In the two years since Ontario officially joined the ranks of the ‘have-not’ provinces, the volume of equalization payments received has jumped 534%. That’s right – 534%. From the first payment of $347M to this years whopping $2.2B – Ontario is officially suffering through a massive downturn brought on by the loss of almost 300,000 manufacturing jobs over the past few years.
And before anyone thinks of blaming Dalton McGuinty as Premier in this time period, according to Tom Courchene, an economist at Queen’s University, and Matthew Mendelsohn, director of the Mowat Centre for Policy Innovation, some of the blame may lie with the continued expansion of oil and natural gas in the West and Newfoundland. The are quoted at length in a good article in the National Post.
In a nutshell, it is called “Dutch disease,” and here is how it works in Canada: as the oil and natural gas sectors have expanded in the West and Newfoundland since 2004, the value of the Canadian dollar has gone up by about 40% since that time. Great for the resource sector, awful for manufacturing. And Ontario, with the largest manufacturing base in the country, has taken a massive hit, losing 290,000 manufacturing jobs in this time period. In essence, it is exceedingly difficult for a country with an independent currency (although one that is heavily tied to another, stronger currency) to maintain a strong natural resource sector while keeping their manufacturing industry afloat.

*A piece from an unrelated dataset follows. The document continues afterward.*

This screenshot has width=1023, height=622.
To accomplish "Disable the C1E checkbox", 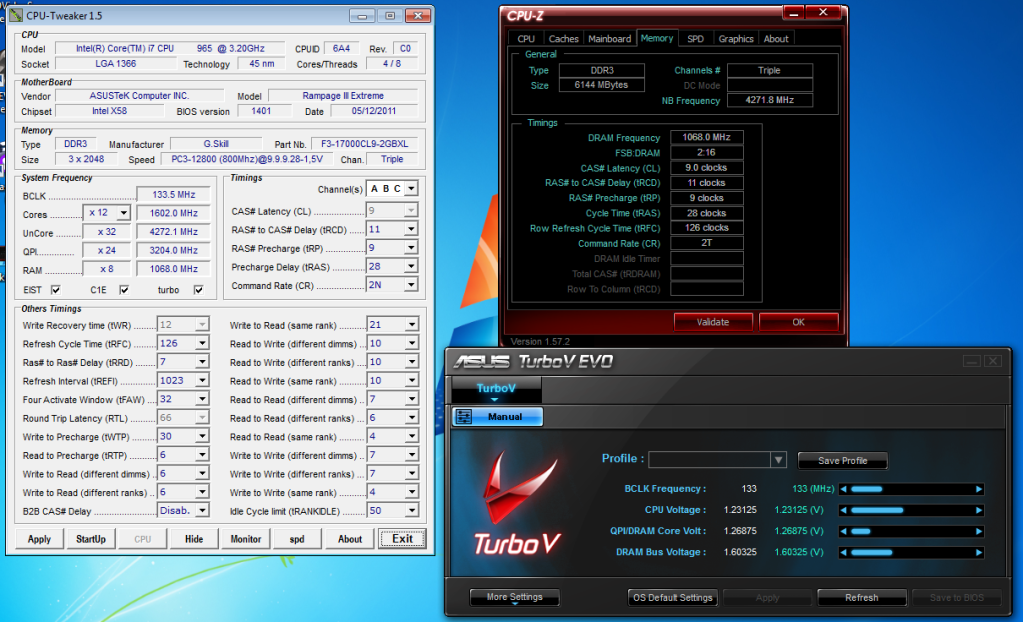I will tap(124, 290).

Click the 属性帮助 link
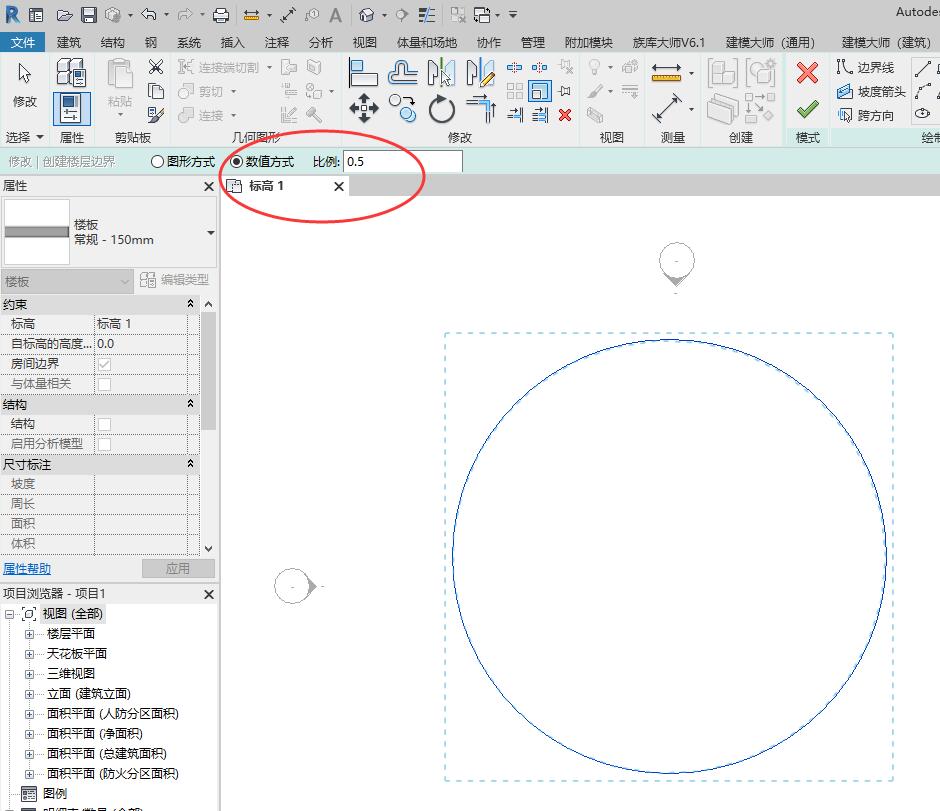27,569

The same thing happened to manufacturing in the Netherlands with the discovery of natural gas in the late 1970’s, which is where the name “Dutch disease” comes from.

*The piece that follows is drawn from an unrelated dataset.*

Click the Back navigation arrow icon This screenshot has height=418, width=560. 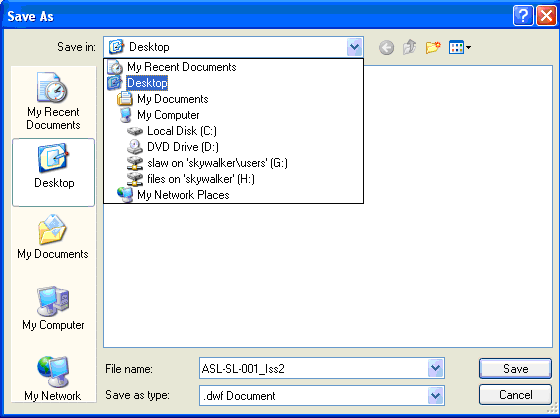[x=386, y=47]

“We’re just too small an economy to try to have one of the largest resource operations in the world at the same time as trying to have a world class manufacturing sector,” says Courchene. To be successful without becoming part of a larger, collective currency like the Euro, something has to give. And in Canada, Ontario’s manufacturing sector has been sacrificed to appease oil and natural gas interests in the West. Let the Eastern bastards freeze, indeed.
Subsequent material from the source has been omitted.